(Beginning of Record set)

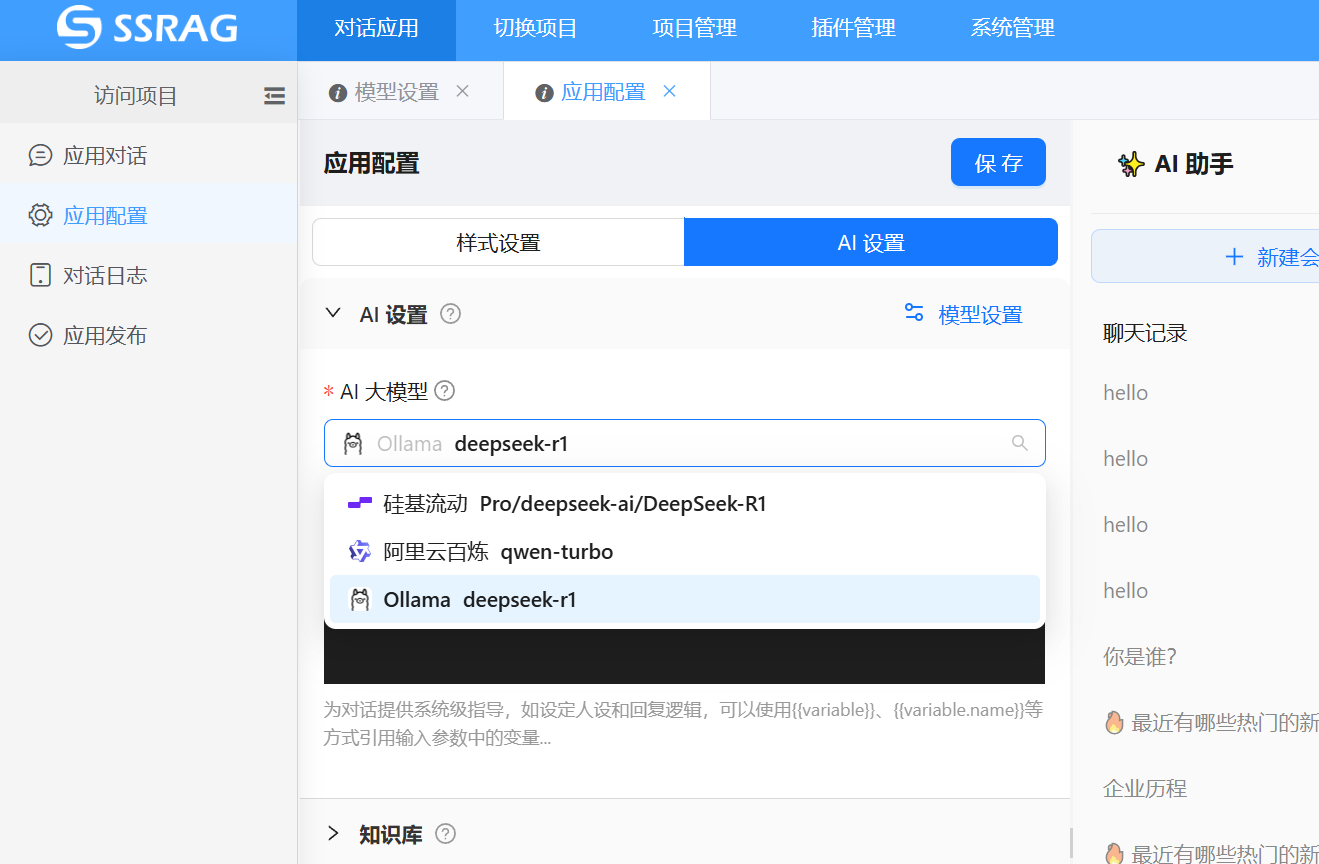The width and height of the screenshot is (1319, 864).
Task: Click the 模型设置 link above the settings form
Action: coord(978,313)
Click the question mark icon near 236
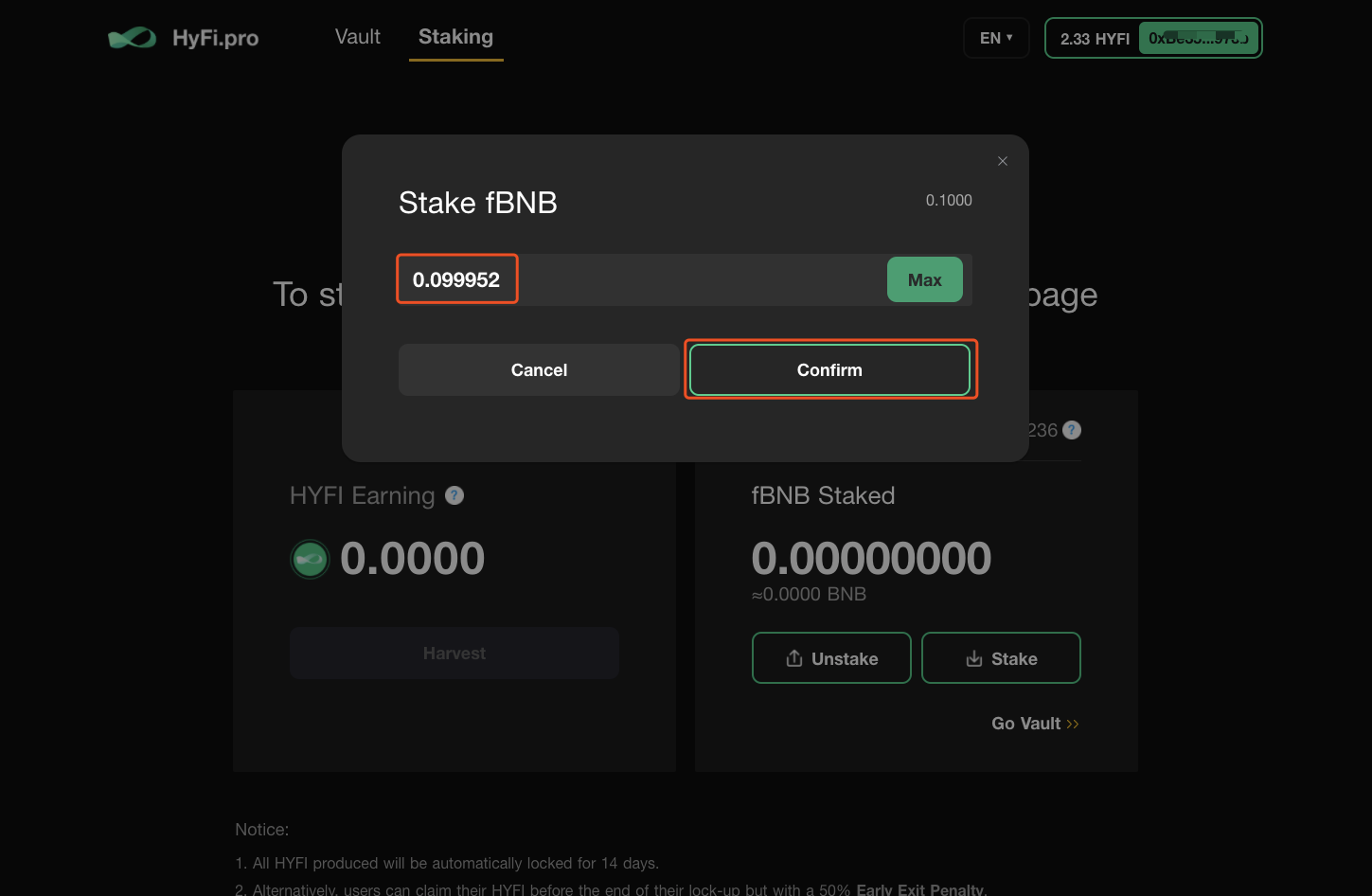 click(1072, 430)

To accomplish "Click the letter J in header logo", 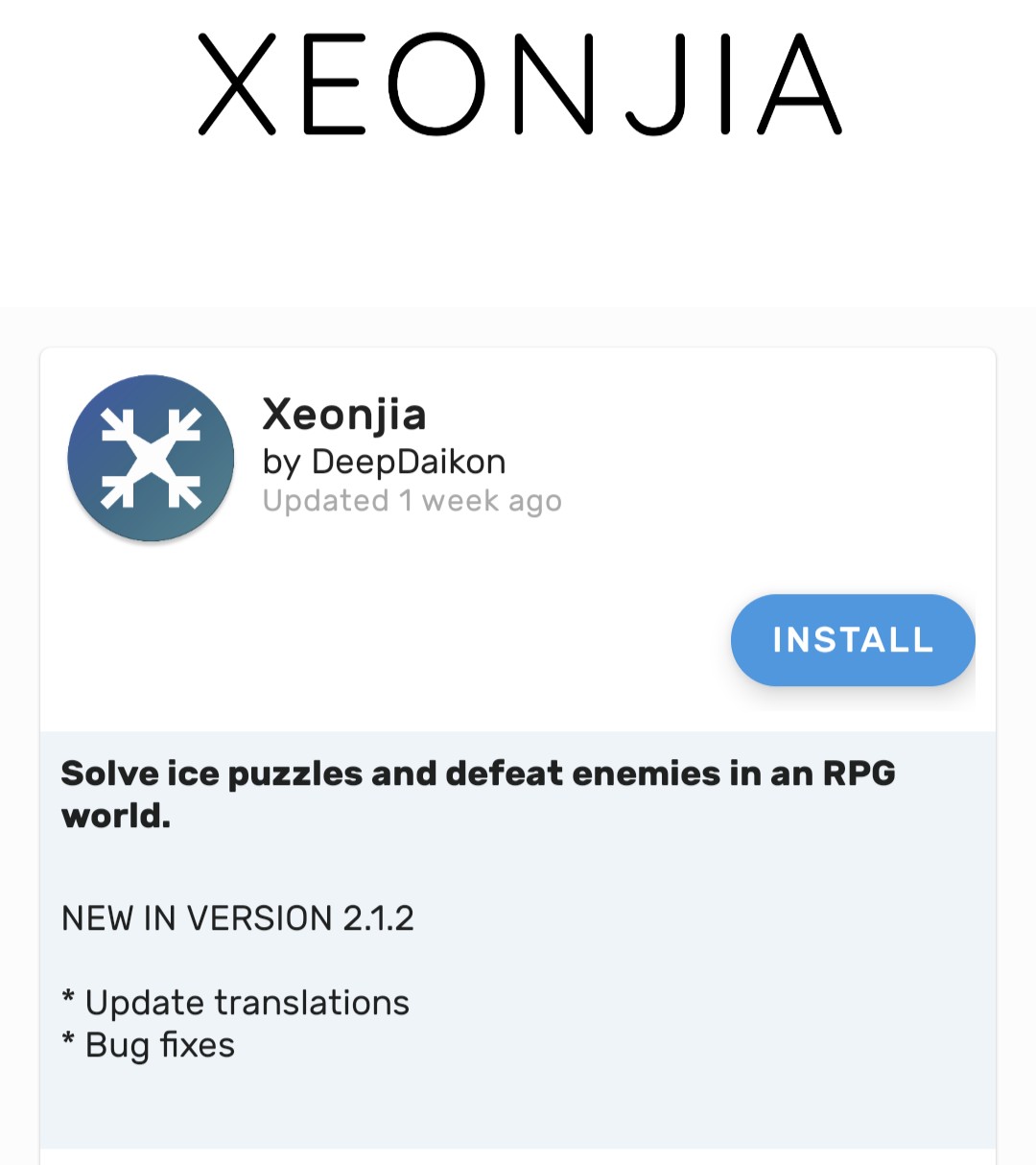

(End of Record set)

Directions
The required answer is the lines from the one that contains "Click the question mark icon near 236" through the last line of the records, restated word for word, with every picture dropped.

Your response
Click the question mark icon near 236
 click(1072, 430)

To accomplish "Click the letter J in header logo", 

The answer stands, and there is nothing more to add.